(GIVEN ENTRIES)

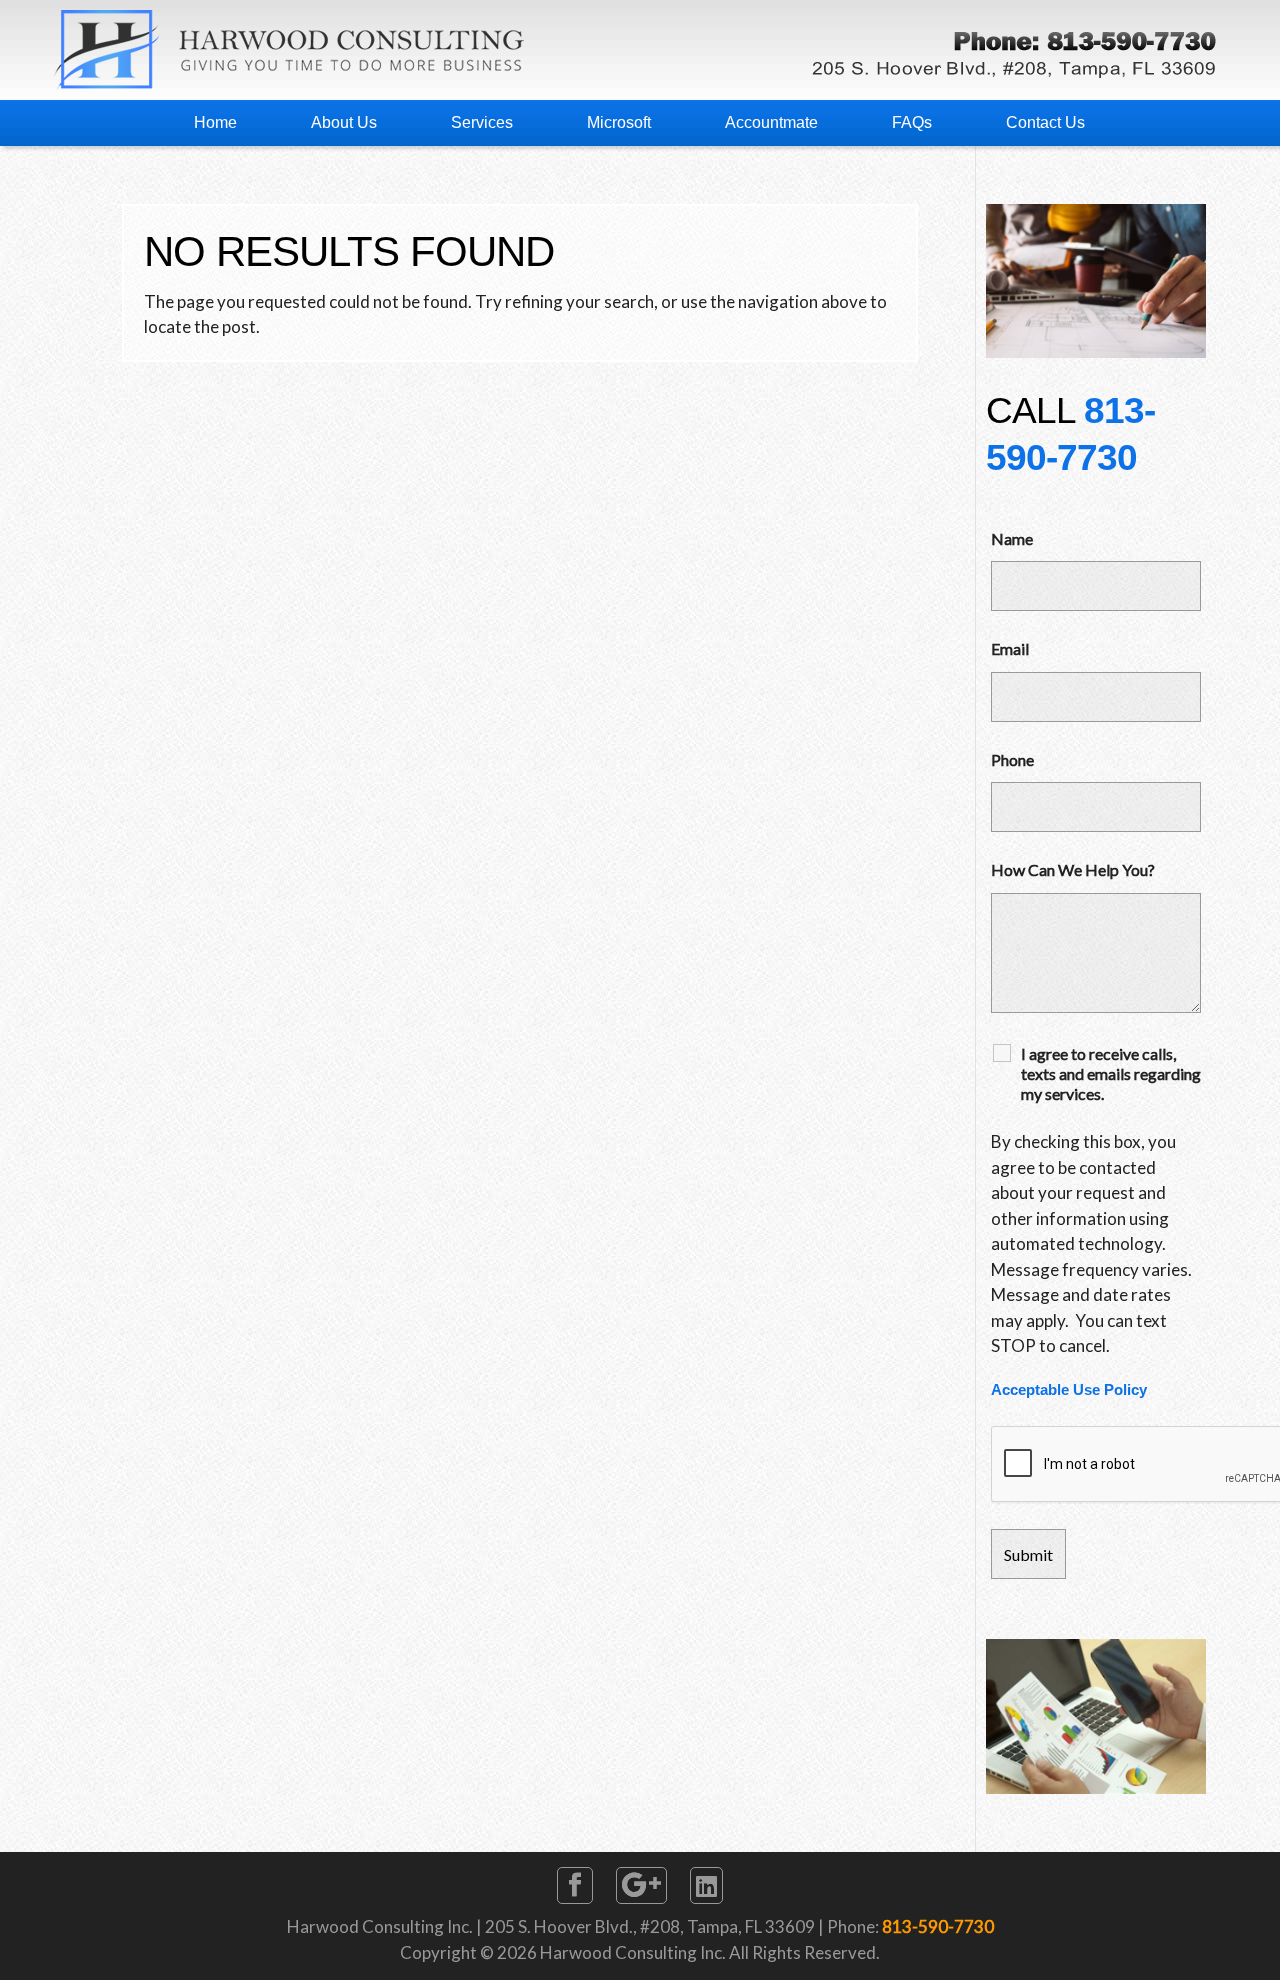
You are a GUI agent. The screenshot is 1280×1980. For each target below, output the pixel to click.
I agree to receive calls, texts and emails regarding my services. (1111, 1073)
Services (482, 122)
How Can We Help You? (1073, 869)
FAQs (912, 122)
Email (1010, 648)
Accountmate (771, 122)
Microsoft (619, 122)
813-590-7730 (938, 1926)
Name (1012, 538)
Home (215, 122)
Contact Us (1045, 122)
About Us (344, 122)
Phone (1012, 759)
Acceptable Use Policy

(End GIVEN ENTRIES)

Please output exactly the lines from the one containing "Contact Us (1045, 122)" through the end of the records, both included.

*RESULT OF THIS TASK*.
Contact Us (1045, 122)
About Us (344, 122)
Phone (1012, 759)
Acceptable Use Policy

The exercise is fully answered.